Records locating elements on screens
[BEGIN]

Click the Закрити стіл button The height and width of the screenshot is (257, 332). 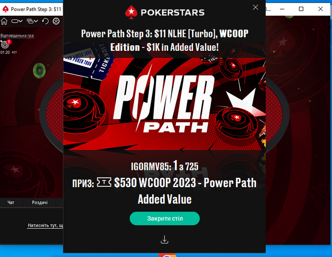point(165,219)
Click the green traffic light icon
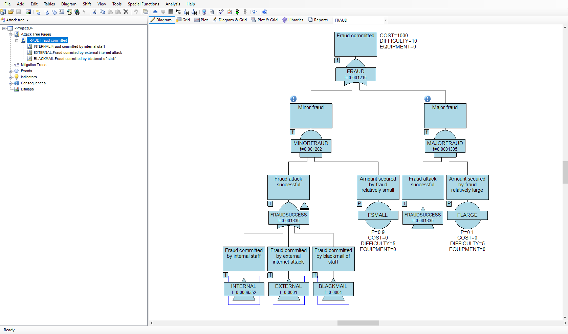The height and width of the screenshot is (334, 568). click(x=237, y=12)
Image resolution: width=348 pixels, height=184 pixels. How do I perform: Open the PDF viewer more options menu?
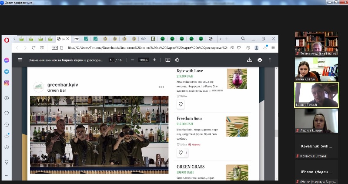click(270, 60)
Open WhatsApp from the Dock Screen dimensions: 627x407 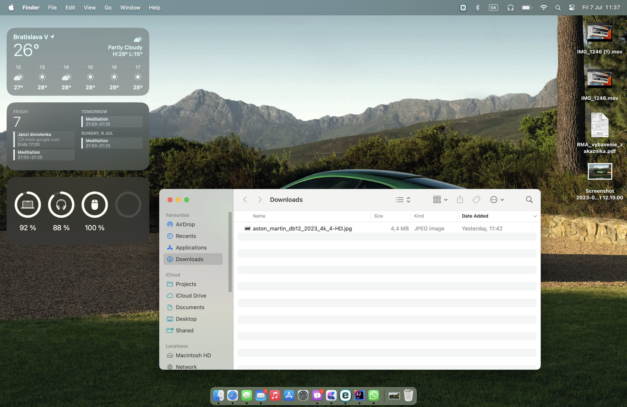[373, 395]
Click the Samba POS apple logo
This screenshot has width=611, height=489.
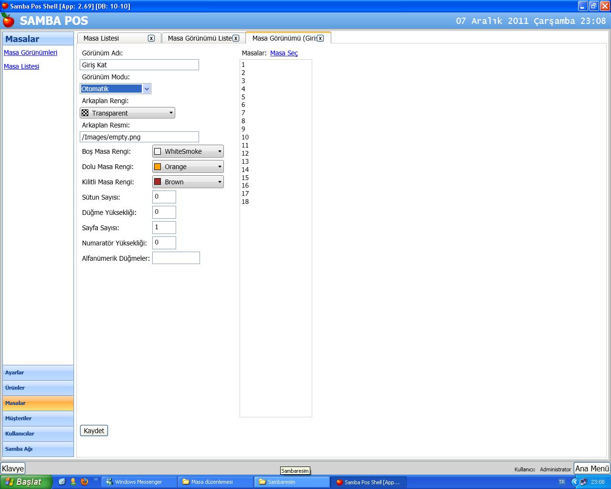tap(8, 21)

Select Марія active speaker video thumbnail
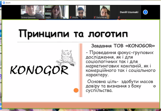pyautogui.click(x=57, y=12)
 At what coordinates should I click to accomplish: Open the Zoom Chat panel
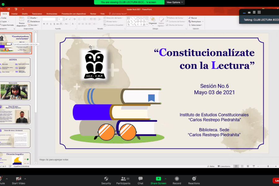[140, 180]
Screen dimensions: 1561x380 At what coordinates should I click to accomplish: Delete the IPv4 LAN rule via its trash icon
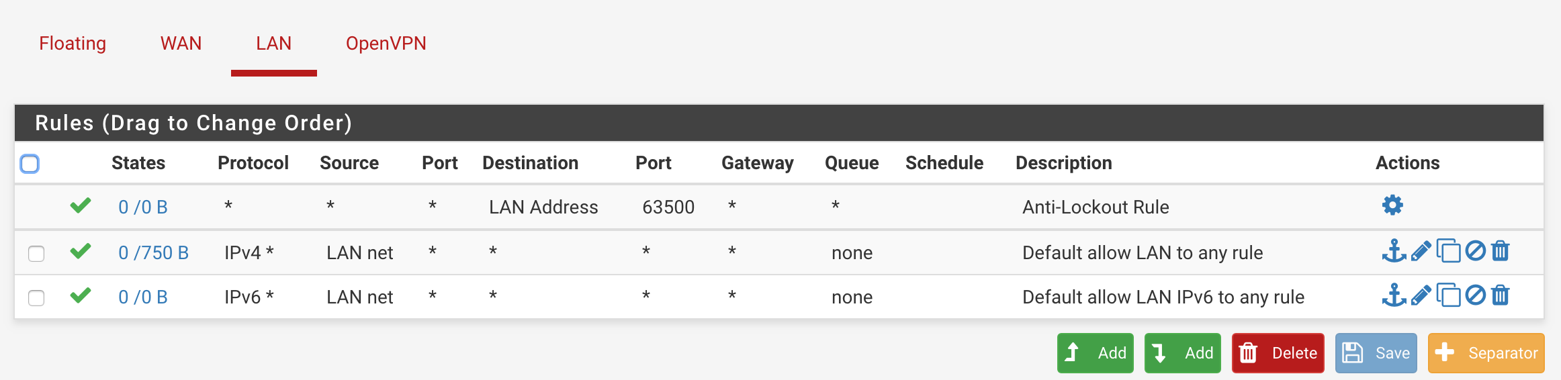coord(1501,251)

[END]

### Short exercise
Starting at the line that has "Click the Samba POS apple logo" and continuing through the end of the records, write those lines out again, requests included, with 93 added to every coordinate in the answers. Leave the pictures out.

### Final answer
Click the Samba POS apple logo
This screenshot has width=611, height=489.
tap(101, 114)

Select Марія active speaker video thumbnail
pyautogui.click(x=150, y=105)
 At what coordinates should I click to accomplish: Open the Zoom Chat panel
[233, 273]
Screen dimensions: 1561x380 At what coordinates should I click to accomplish: Delete the IPv4 LAN rule via its trash icon
coord(1594,344)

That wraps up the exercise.